A pesar lo maniqueo que puede parecer este planteamiento, la autora se ocupa de que las dos familias tengan sus sombras, sus controversias, tremendamente jugosas. En lo que respecta a los Duquet, los empresarios, su dinastía perdura y se diversifica a lo largo de los siglos, adaptándose a las tendencias de cada época. Encarnan la imagen del éxito, de la ideología dominante; pero al mismo tiempo representan la hipocresía propia de su clase, que se materializa en el personaje de una mujer mestiza, hija ilegítima de un miembro del clan con una india. Esta mujer, nacida a mediados del siglo XVIII, experimenta un profundo desarraigo: ha sido educada como una blanca, pero sus rasgos le cierran puertas entre los de su cultura, por lo que decide marcharse al bosque, con la gente de su madre.
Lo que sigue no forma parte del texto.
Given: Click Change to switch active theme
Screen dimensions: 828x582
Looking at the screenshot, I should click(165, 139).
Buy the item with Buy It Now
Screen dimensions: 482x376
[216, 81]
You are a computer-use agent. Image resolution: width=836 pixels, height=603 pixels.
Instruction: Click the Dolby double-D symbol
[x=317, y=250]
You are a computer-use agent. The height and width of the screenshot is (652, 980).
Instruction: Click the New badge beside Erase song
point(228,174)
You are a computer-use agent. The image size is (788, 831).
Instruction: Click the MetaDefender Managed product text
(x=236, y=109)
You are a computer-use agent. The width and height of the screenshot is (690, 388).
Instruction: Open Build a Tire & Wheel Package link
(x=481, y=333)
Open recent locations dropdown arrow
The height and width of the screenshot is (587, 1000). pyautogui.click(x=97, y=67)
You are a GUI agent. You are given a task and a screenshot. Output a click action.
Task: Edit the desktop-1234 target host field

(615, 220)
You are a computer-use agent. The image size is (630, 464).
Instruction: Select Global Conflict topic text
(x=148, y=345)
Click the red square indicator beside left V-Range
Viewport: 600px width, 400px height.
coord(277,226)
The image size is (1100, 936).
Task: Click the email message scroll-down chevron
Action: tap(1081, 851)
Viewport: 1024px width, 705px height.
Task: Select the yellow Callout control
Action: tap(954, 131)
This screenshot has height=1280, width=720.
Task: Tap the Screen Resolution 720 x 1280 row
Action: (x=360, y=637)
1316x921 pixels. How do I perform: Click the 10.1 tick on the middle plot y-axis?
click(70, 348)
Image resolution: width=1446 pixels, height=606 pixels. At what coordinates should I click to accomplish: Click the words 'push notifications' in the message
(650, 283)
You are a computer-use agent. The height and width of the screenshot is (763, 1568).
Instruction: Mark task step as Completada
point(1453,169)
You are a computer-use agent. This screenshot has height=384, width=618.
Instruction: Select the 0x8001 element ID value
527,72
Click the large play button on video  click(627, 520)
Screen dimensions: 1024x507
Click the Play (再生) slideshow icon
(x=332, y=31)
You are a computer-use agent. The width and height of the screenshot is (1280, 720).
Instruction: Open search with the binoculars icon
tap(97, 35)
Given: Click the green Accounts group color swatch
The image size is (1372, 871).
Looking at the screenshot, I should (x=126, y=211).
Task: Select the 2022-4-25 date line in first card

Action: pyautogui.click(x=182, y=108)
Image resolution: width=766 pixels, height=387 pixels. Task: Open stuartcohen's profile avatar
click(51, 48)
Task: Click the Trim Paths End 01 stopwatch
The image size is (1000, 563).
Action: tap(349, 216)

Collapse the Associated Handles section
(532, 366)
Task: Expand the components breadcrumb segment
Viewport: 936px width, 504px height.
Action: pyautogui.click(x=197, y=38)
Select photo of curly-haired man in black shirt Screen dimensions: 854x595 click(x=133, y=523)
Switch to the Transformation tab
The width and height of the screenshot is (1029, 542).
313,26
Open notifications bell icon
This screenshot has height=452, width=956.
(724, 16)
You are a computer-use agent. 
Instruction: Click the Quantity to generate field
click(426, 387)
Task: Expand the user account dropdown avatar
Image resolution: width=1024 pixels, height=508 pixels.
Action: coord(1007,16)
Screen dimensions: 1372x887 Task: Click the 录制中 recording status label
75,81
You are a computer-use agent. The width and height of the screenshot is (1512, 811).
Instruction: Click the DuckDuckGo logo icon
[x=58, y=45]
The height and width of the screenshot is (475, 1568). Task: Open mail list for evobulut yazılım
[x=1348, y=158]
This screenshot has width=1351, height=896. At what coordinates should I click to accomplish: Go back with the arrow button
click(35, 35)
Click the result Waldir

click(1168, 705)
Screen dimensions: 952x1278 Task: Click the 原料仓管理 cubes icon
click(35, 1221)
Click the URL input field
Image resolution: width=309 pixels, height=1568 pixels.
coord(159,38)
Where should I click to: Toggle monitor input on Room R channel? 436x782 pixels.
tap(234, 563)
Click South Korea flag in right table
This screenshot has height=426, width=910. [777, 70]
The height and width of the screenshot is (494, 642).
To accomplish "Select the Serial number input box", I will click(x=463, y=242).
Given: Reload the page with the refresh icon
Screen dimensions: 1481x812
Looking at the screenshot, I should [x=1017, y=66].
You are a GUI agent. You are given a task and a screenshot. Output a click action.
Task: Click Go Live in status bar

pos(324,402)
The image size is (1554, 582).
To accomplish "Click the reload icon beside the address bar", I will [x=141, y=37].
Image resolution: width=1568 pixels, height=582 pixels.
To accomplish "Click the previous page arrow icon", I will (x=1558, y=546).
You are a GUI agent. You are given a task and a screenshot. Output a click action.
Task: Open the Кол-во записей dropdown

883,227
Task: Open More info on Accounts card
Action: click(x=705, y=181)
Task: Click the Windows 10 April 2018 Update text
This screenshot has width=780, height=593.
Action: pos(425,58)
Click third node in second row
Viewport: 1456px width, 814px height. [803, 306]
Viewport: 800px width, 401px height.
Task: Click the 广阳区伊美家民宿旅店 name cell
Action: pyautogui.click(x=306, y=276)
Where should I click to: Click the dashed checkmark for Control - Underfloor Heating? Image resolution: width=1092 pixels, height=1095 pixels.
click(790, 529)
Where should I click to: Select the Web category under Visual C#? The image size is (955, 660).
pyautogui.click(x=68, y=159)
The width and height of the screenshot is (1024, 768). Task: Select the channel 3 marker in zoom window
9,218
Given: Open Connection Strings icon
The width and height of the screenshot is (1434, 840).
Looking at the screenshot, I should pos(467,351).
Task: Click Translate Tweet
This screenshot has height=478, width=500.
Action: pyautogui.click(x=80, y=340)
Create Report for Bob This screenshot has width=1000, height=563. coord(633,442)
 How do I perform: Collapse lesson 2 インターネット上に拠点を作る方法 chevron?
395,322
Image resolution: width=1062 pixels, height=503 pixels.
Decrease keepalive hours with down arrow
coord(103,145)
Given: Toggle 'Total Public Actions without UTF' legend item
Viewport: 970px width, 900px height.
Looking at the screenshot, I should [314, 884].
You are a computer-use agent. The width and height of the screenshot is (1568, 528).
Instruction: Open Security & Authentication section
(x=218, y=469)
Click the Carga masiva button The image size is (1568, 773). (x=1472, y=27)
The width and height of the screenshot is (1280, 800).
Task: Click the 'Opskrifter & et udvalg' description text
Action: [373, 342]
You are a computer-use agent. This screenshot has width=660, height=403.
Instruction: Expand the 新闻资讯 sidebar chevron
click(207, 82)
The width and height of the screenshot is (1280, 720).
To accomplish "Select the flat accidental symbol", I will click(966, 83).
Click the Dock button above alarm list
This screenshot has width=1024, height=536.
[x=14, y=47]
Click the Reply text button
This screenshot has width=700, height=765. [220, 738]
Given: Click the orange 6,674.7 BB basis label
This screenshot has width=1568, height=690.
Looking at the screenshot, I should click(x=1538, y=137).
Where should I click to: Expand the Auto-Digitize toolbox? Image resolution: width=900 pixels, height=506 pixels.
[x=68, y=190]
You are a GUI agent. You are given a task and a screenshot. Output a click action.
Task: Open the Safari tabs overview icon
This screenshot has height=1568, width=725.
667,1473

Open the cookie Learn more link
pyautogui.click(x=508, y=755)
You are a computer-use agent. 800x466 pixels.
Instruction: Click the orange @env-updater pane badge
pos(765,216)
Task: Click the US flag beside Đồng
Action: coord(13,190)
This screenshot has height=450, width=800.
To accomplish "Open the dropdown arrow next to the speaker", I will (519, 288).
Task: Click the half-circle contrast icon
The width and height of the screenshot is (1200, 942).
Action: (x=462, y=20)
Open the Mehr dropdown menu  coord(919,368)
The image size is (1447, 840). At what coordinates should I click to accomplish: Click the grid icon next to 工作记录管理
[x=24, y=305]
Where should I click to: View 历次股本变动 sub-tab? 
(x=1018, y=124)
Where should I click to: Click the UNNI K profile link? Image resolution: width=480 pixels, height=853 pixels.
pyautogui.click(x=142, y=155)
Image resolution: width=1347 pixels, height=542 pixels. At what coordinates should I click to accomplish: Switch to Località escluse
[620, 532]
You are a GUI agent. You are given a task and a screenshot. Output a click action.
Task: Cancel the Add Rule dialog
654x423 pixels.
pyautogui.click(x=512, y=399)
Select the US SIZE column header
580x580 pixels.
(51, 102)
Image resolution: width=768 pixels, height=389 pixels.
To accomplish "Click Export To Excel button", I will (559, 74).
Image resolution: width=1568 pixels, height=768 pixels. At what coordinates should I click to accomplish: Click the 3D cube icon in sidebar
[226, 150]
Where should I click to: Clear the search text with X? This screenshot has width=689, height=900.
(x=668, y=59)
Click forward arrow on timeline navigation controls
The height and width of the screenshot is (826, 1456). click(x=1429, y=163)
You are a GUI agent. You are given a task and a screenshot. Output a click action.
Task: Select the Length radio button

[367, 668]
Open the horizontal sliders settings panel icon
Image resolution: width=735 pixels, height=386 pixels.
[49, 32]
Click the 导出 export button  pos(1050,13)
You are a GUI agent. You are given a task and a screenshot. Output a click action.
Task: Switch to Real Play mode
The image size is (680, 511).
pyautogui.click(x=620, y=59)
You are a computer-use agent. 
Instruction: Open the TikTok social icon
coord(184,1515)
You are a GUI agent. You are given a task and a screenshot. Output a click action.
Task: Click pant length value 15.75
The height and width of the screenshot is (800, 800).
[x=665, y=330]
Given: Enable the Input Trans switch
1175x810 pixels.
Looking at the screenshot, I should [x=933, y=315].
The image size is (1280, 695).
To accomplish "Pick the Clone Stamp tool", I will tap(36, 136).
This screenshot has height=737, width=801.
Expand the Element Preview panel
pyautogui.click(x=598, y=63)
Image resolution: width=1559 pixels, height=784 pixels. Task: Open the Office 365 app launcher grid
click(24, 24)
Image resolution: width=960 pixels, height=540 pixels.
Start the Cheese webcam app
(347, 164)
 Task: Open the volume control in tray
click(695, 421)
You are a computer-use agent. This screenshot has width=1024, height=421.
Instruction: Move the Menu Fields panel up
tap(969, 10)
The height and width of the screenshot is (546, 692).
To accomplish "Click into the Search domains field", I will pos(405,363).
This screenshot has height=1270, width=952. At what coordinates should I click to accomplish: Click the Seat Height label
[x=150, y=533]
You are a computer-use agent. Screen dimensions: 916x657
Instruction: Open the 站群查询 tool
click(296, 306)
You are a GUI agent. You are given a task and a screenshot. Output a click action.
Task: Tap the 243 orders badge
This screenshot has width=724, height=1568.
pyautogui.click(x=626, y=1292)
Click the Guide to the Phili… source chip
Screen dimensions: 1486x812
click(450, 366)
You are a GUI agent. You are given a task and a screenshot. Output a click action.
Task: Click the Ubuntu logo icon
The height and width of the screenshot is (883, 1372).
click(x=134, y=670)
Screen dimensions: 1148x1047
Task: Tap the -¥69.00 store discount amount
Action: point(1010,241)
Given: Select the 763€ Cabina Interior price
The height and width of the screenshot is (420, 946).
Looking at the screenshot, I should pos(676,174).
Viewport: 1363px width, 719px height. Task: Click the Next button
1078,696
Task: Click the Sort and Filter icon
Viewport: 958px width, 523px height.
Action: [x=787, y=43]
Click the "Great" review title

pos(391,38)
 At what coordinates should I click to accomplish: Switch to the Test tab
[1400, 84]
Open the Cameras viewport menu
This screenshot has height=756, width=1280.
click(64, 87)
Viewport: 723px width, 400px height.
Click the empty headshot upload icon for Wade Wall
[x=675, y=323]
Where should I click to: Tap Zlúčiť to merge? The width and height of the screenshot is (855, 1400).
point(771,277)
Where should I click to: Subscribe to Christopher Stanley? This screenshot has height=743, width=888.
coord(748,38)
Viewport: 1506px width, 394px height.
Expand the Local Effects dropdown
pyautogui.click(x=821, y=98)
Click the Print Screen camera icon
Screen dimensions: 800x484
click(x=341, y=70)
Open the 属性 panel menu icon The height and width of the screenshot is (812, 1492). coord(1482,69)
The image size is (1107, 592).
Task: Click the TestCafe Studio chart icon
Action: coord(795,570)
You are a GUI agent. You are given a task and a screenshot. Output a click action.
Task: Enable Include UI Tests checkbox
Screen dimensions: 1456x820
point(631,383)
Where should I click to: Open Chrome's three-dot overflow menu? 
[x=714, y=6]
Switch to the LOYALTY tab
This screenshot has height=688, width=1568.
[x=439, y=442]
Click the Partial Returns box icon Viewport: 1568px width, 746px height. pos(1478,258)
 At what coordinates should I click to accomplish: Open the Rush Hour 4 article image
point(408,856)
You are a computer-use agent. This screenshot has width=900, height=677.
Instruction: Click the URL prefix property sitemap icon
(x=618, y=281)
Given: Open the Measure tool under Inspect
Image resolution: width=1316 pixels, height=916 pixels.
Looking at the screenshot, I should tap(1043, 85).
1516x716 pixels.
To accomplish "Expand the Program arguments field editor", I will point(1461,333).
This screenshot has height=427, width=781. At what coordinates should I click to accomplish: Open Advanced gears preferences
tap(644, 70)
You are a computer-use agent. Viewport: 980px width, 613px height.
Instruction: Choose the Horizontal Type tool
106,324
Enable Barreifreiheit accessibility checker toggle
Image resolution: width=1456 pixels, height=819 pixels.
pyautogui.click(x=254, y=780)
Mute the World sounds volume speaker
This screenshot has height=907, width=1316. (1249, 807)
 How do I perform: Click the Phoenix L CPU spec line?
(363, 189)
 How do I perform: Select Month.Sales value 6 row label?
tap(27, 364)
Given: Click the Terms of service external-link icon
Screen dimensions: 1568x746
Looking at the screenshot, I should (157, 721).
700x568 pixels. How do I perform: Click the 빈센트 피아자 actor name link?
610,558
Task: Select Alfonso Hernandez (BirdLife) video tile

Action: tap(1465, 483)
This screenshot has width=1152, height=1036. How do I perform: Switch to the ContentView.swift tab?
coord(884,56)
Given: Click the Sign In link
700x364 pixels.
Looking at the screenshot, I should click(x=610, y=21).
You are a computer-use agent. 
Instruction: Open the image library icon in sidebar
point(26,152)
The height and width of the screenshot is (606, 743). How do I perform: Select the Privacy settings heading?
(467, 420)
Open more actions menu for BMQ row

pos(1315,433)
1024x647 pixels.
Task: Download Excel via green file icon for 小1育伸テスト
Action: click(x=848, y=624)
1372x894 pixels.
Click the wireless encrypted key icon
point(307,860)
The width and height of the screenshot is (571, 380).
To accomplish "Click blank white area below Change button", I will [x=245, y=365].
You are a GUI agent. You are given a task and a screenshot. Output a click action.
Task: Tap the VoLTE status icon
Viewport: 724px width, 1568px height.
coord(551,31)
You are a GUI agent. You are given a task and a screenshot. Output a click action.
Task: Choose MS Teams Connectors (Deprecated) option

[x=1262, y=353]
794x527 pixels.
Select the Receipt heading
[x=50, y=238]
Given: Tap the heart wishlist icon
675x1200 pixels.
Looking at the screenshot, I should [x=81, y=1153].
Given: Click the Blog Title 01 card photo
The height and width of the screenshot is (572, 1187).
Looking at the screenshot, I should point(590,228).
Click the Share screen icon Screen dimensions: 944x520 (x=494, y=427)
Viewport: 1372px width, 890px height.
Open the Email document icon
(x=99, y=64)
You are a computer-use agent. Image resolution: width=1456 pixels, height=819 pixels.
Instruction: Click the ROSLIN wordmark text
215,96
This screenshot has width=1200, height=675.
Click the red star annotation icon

Se da la paradoja, además, de que en la familia Duquet también hay hijos adoptados: en una época en la que el sometimiento de los indios aún se justifica por una supuesta inferioridad biológica, los hechos ponen de manifiesto que entre los indios corre la sangre de los hombres de negocios, mientras que estos crían y colocan en sus empresas a descendientes no biológicos. Proulx pone el dedo en la llaga, mira de frente los temas silenciados, tanto en el conflicto étnico como en las desigualdades de género (hay personajes de mujeres rompedoras en ambas familias) y los tabús de la identidad sexual (homosexualidad y transexualidad), sin olvidar una reivindicación ecologista por el exterminio de las zonas forestales.
Annie Proulx
A propósito del concepto de gran novela americana, El bosque infinito es algo así como la gran novela americana sobre la dominación del hombre blanco en toda Norteamérica. Proulx ha tardado diez años en escribirla: esta obra de múltiples capas, entre la historia colectiva y la acción individual, supone la culminación de sus preocupaciones estrella, la culminación de su estilo incisivo, de su representación brutal y desgarradora del ser humano. Ha construido una trama dinámica, llena de aventuras, enredos y revelaciones (traiciones, venganzas, hijos ilegítimos…) que por su extravagancia en ocasiones rozan el realismo mágico. A la vez, el largo alcance de la estructura en forma de saga muestra la evolución histórica y social, desde la llegada de los colonos franceses hasta nuestros días, con el reconocimiento de ciertos derechos (una escena muy simbólica: mediado el siglo XX, una mujer india, descendiente de curanderas, se convierte en médico). No obstante, su mensaje no es tanto una celebración de lo conseguido como una dura crítica a los daños irreparables. Porque, aunque la situación haya cambiado, no se puede olvidar, no se puede ignorar esta parte de la historia. En suma, una novela que redefine la identidad norteamericana teniendo en cuenta a los grandes olvidados, una novela que remueve la conciencia mientras hace disfrutar con las peripecias de dos familias.